Across Africa, the residential investment opportunity is increasingly driving conversations about economic growth. While the definition of who is middle class and how many such households there are continue, the fact of Africa’s rising population and rapid urbanisation is palpable in its cities where the inadequate housing conditions of the majority are obvious.
For every problem, there is an opportunity for a solution, and in increasingly creative ways, this is what Africa’s housing investors are finding.
Most investment funds currently active were initiated when the African growth trajectory was on an upward curve. The past year has been challenging, however. Still among the fastest growing continents, Africa has seen its growth and development prospects seriously challenged by global economic pressures, the commodities downturn and the slowing Chinese economy. Where the prospects of oil and gas discoveries dominated the news five years ago, in 2016 it is their loss in value that is making governments reconsider their economic development strategies. The key challenge in this environment, is economic diversification. Can housing contribute towards that opportunity?

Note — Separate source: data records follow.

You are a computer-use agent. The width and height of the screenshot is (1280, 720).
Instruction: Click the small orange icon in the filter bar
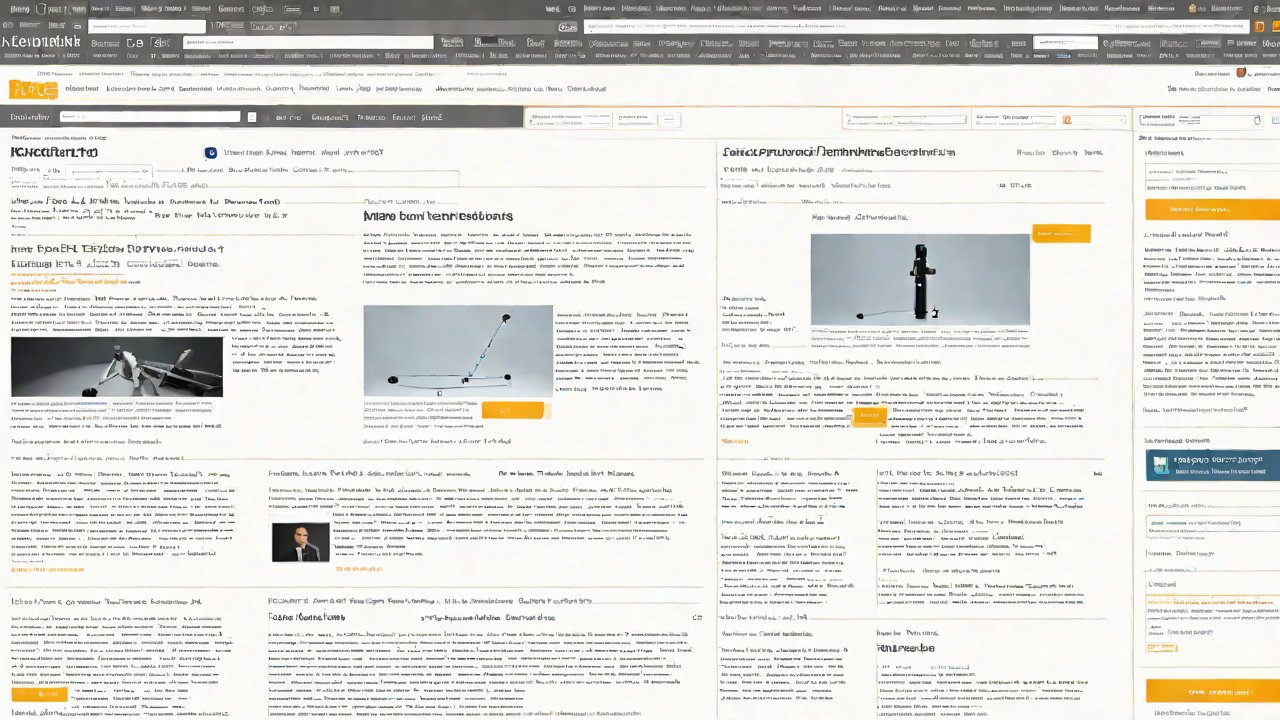1066,119
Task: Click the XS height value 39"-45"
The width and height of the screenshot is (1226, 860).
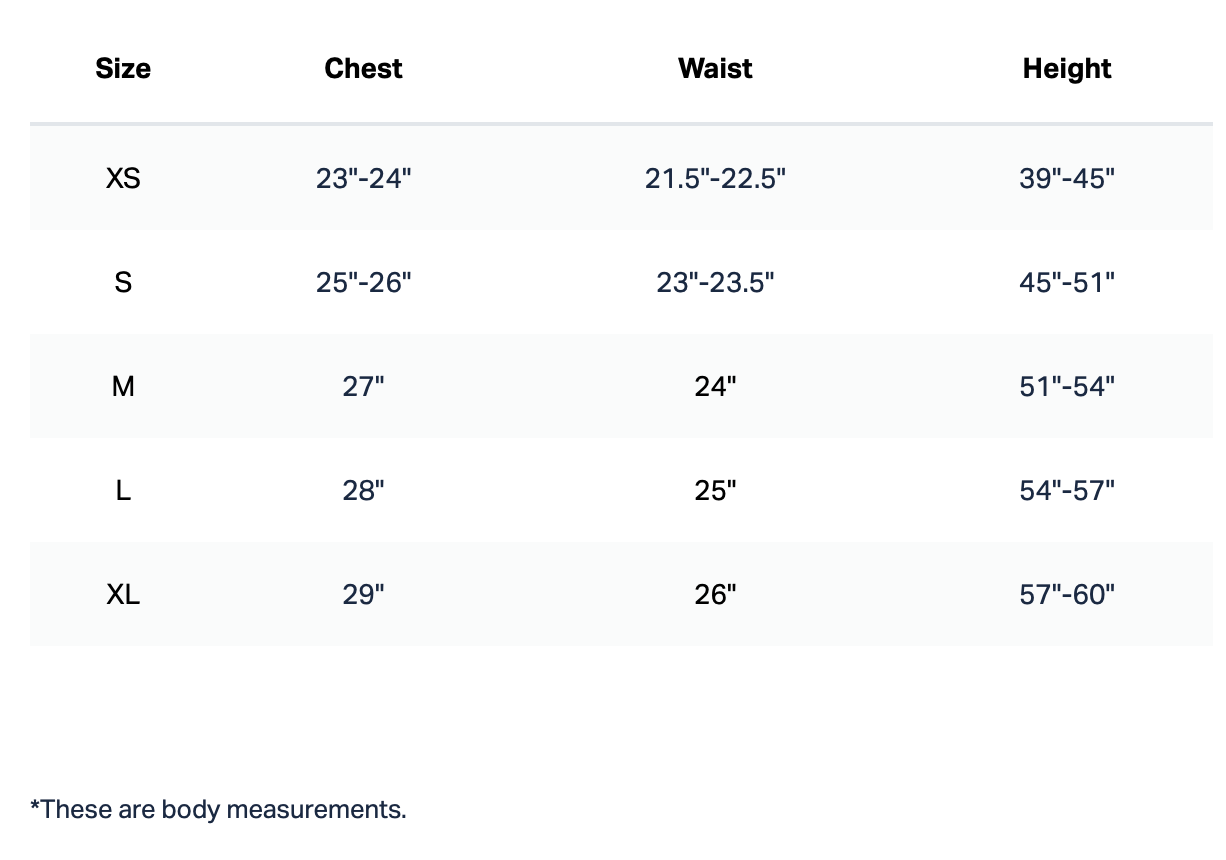Action: click(x=1067, y=179)
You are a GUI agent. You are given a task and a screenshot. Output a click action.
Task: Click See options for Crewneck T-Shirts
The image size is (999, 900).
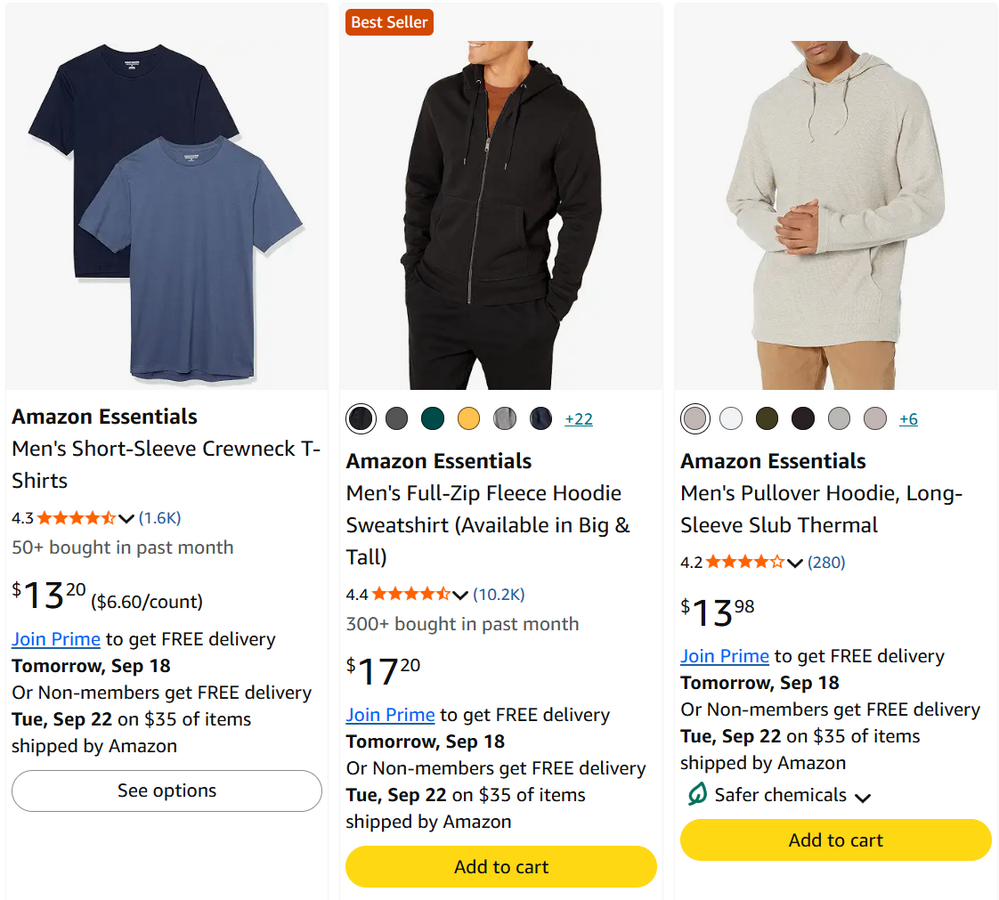[167, 791]
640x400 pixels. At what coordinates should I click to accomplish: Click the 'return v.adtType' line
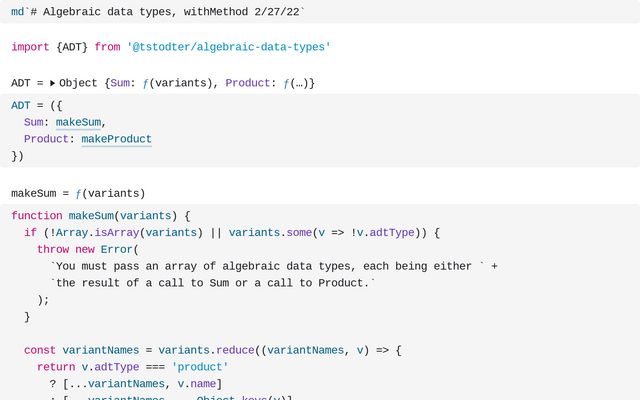pyautogui.click(x=132, y=367)
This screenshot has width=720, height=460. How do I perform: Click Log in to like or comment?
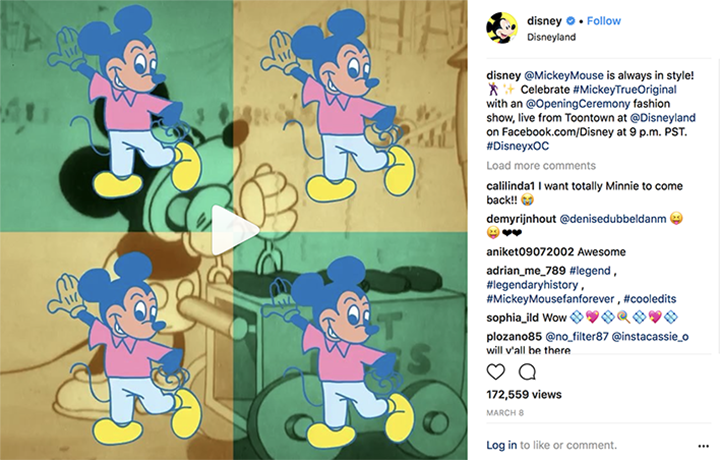coord(501,445)
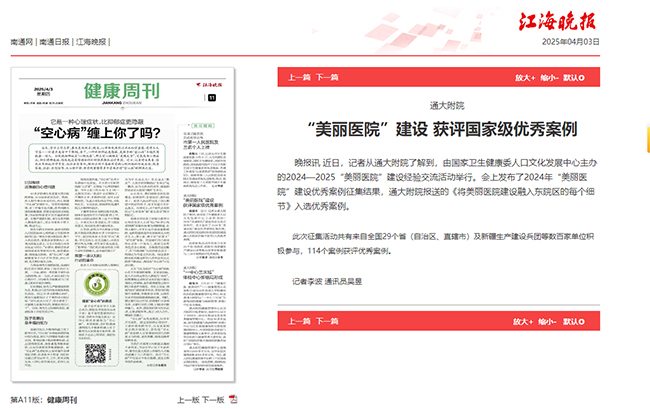Open the PDF download icon

(233, 399)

Governments can contribute significantly to a developer’s ability to deliver affordable housing at scale, by paying attention to the rough spots along the housing value chain: the availability of land, its servicing (especially water and electricity), and its registration;
the availability of domestic building materials and a functioning construction sector; the time it takes to get administrative approvals for the building process, and the cost of such approvals; the taxation, finance and macro-economic framework; and the functioning of the labour market, among so many other factors.